Bué Coisas a Saber Antes de Comprares: os Big 5 da Splotter

Retrato de lemon


    
  
 

Há um par de semanas completei uma colecção que já me assombrava há uns anos: os Big 5 da Splotter - Roads & Boats,  Antiquity, Indonesia, The Great Zimbabwe, Food Chain Magnate.

Bravo, Lemon. És um homem de um prestígio inigualável - mulheres querem-te e homens temem-te.

É então a altura ideal para partilhar com todos vocês este guia de compras em relação a todos eles. Fica já o disclaimer: todos os jogos de que vou falar encontram-se no meu top10. Sou fã, para dizer o mínimo. Contudo, não são para todos. Vamos ver se são para vocês.

Para isto fluir bem, vou analisar os jogos por ordem cronológica. Isto porque a Splotter reutiliza e afina muitas das ideias dos seus jogos anteriores.

Bora lá.

Splotter - Uma Introdução

Para quem não sabe, a Splotter é uma micro-publicadora de jogos holandesa, composta apenas por Jerouen Doumen e Joris Wiersinga. Fundada em 1997, tornou-se proeminente em certos nichos de jogadores por fazer jogos altamente interactivos, profundamente estratégicos, aparentemente complexos mas realmente simples, e acima de tudo jogos que rodeiam o 0% sorte. São jogos longos e trabalhosos que recompensam habilidade acima de tudo.
Os jogos de Jerouen e Joris são caros. Tipo mesmo caros. Caros e raros. Rima e é porque é verdade. Justifica-se facilmente: nos anos inciais, a Splotter fazi os seus jogos à mão, vá-se lá imaginar. Cada pedido era respondido com uma semana de noites artesanais para providenciar o jogo requisitado. Mas mais do que isso hoje em dia, as tiradas deles são muito pequenas pois fazem-no do bolso deles e na Europa (ao invés de organizar manufacturação na China). Joris e Jerouen já disseram mais do que uma vez: "isto para nós é um hobby mais que uma profissão". Fair enough, seus preguiçosos.
De qualquer forma, criaram um pequeno império de jogos intensos e extraordinários que merecem estar em qualquer colecção.
Ficam aqui os seus melhores, conhecidos como os Big 5
 

Roads & Boats
1999

O mamute. A melhor comparação que já vi feita a este jogo foi que é o Twilight Imperium para quem gosta de eurogames. R&B é um jogo de logística pura e o meu maior problema é que não consigo explicar bem o jogo sem que soe a seca. Cada jogador começa com 3 burros, umas tábuas de madeira e 2 gansos. Cada jogador (possívelmente) acaba com petrolíferas, fábricas, portos, aeroportos, casas da moeda, bolsas de valores, Universidades de Economia, infraestruturas de energia eletrica, entre outras coisas, ao seu dispôr. É um civ game de proporções épicas. É aqui que a Splotter introfuz uma das tricatrocas mais interessantes do seu cardápio de manobras. É que isto é um jogo de logística com foco em transportes. Burros, carros, navios, aviões, you name it. Como tal, o jogador apenas possui esses mesmos transportes. Tudo o que o tabuleiro produz, tudo o que está para além das capacidades de transporte dos jogadores, todos os edifício produtores, tudo está à mercê de quem estiver lá para aproveitar.

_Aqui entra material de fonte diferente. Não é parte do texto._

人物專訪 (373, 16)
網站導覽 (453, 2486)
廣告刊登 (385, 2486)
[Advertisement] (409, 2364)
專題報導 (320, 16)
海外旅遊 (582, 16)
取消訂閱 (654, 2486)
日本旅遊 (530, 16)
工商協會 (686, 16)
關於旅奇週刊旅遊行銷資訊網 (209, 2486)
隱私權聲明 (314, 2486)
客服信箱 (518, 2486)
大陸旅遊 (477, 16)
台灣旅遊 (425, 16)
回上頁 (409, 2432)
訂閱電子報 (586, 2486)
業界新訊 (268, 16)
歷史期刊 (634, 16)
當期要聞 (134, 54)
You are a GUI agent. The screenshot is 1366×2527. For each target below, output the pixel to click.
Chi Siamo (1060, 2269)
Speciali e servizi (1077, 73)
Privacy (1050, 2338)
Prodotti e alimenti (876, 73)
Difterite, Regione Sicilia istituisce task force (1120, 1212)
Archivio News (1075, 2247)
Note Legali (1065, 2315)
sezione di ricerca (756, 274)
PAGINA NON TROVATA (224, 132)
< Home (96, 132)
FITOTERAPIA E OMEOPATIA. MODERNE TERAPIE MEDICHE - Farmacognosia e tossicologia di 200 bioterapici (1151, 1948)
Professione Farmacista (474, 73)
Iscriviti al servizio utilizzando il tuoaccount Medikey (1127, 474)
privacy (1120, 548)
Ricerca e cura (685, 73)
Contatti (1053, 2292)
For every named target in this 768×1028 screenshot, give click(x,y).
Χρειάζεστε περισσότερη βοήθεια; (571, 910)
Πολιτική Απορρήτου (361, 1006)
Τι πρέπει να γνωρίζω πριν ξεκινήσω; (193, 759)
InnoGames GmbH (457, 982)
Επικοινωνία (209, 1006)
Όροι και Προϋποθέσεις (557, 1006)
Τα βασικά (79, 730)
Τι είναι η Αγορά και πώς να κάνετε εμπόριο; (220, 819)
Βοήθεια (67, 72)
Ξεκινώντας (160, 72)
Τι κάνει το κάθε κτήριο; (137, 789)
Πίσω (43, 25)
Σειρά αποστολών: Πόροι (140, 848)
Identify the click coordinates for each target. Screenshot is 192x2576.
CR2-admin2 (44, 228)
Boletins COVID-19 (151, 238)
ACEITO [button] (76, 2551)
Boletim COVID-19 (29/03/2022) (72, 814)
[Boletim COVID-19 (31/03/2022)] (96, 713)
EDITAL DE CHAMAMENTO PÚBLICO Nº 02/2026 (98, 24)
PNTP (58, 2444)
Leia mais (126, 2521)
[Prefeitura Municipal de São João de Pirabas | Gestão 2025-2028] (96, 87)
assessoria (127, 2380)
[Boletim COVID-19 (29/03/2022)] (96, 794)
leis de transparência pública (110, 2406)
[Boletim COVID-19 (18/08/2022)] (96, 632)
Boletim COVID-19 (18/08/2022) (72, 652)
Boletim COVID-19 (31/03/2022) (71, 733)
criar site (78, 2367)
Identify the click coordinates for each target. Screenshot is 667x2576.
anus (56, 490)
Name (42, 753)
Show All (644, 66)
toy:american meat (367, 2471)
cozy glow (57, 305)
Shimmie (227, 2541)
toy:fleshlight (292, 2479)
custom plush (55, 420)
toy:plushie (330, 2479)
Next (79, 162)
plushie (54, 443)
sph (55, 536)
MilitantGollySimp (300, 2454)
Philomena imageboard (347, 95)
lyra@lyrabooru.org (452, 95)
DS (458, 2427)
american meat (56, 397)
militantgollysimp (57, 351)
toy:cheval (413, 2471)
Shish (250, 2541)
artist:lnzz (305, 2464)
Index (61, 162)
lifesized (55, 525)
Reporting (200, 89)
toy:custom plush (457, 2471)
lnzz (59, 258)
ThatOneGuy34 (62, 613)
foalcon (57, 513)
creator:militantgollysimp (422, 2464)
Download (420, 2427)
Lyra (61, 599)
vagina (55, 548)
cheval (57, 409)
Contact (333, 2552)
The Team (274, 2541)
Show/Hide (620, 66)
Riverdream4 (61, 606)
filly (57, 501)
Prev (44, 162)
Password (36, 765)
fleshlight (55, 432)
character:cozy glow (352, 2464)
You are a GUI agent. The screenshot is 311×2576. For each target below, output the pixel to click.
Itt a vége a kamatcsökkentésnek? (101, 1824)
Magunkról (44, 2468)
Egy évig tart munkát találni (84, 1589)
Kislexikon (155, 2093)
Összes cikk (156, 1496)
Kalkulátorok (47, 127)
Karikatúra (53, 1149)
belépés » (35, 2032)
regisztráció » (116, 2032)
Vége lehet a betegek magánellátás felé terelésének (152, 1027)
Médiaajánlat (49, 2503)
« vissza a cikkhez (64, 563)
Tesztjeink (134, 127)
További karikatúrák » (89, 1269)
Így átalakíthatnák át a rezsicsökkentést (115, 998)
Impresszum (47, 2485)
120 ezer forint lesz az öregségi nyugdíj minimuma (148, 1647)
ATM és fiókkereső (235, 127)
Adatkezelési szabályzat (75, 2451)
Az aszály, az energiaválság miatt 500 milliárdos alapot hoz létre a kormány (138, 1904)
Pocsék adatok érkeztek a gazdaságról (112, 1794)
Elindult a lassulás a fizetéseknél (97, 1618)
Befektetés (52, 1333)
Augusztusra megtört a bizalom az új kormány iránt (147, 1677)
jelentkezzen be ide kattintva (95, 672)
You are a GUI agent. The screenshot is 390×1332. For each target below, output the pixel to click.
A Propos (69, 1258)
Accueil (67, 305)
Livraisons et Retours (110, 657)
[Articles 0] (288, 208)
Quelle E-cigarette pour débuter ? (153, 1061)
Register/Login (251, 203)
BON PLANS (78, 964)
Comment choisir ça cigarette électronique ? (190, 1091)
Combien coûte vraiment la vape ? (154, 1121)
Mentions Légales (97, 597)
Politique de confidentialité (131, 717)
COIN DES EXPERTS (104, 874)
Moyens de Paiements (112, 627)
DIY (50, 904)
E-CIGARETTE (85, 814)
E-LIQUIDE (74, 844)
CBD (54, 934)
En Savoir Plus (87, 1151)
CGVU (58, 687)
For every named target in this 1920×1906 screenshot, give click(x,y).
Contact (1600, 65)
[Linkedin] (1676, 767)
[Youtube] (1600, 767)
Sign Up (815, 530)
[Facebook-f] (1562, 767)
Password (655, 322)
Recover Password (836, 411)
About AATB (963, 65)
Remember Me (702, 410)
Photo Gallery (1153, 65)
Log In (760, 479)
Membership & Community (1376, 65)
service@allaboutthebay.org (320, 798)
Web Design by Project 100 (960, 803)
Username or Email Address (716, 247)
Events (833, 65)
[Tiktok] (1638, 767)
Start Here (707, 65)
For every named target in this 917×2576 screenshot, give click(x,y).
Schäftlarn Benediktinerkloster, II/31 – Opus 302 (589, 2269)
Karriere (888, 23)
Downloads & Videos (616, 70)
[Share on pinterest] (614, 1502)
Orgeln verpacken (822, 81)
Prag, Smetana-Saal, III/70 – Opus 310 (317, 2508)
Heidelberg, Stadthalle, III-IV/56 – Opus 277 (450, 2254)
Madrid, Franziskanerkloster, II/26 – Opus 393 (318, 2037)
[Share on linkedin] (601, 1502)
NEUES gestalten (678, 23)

Ai construiste uma mina que te demorou 3 turnos a montar? Seria uma pena se alguém se metesse no seu burrico e fosse aí mamar na tetinha de ouro, não seria? Para a próxima constróis mais longe da minha burraria.

Quem me conhece sabe que eu não sou fã de euros. Como tal não consigo perceber o que me atrai a este título. Acho que é o puzzle tremendo de perceber onde é que os materiais vão ter de estar exactamente no momento x ou y. É um jogo longo e que requer concentração constante. Mas ao mesmo tempo, é um jogo que depende muito do grupo que o joga – pode ser tão interactivo ou multiplayer solitaire quanto o quiserem.  

 

Custo – €100

Jogadores –Excelente a 1, Excelente a 2, Excelente a 3, Muito Bom com 4, a duração começa a custar com mais.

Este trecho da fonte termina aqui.